Permintaan maaf dari sekuriti mall tersebut membuka banyak mata orang terbuka bahwa sebuah video viral selalu luput dari pengabaian fakta yang sebetulnya. Bak nasi sudah menjadi bubur, video tersebut sudah beredar dan menimbulkan kerugian untuk seseorang. Dari peristiwa ini tergambar jelas bahwa setiap orang ingin viral namun selalu mengabaikan fakta yang sebetulnya menjadi dasar dari semua peristiswa. Hal itu mengabaikan sisi lainnya yang ternyata berimbas besar merugikan orang lain.
Dalam hal ini menjadi viral menggambarkan bagaimana seseorang ingin mencari perhatian. Berbasis dasar ingin memviralkan aksi kekerasan pada hewan, malah merusak keadilan untuk manusia. Meski terlihat kompleks, hal itu memang sering ditemukan oleh sebagian orang yang menggunakan berbagai cara agar viral. Misalnya dengan cara-cara yang menghadirkan negatif sampai hujatan dari netizen terhadap sekurit tersebut. Namun semata-mata itu karena ingin mendapatkan ketenaran serta perhatian.

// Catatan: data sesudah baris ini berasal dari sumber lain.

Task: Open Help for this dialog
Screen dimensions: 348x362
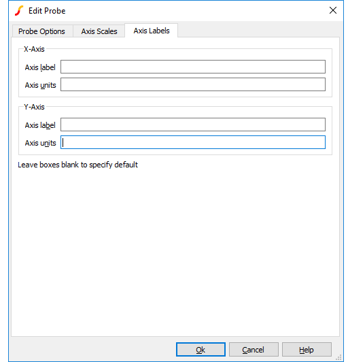Action: [x=307, y=350]
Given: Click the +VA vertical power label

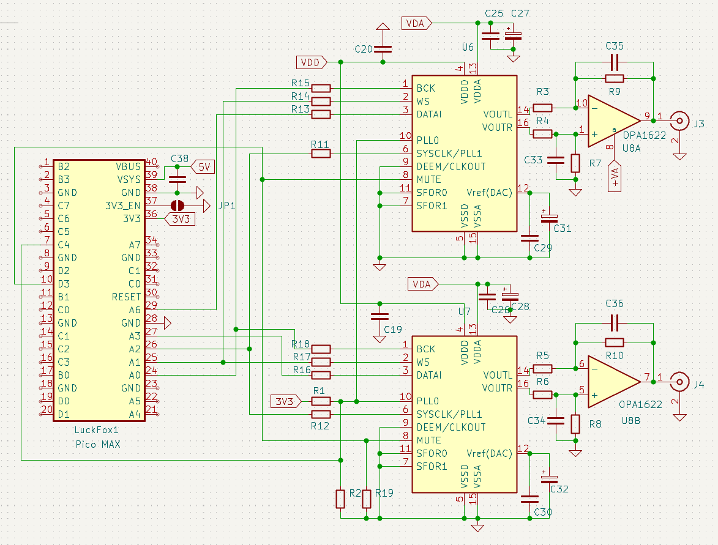Looking at the screenshot, I should click(x=615, y=177).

Media sosial sendiri menjadi sebuah platform yang hadir secara bebas. Maksudnya setiap penggunanya secara bebas mengekspresikan diri dengan mengunggah berbagai konten sesuai keingiannya. Meski begitu, sebagai pengguna kita juga perlu mengetahui semua informasi di media sosial tidak ada gathkeeper yang menanaunginya. Oleh karenanya, seruan fakta bisa saja dikemas dengan segitunya, padahal abai dengan berbagai sisi lainnya yang menyelimuti sebuah kejadian.
Untuk itu, sebagai pengguna media sosial, bijaklah dalam memilah informasi. Viral boleh untuk mencapai berbagai tujuan utama sifat dasar manusia seperti menurut psikolog. Namun, dalam pembuatan konten haruslah tetap menjaga marwah fakta. Dengan demikian bukan hanya ingin dipuji, sebuah konten yang ingin menjadi viral tetaplah terus memegang prinsip mengedukasi.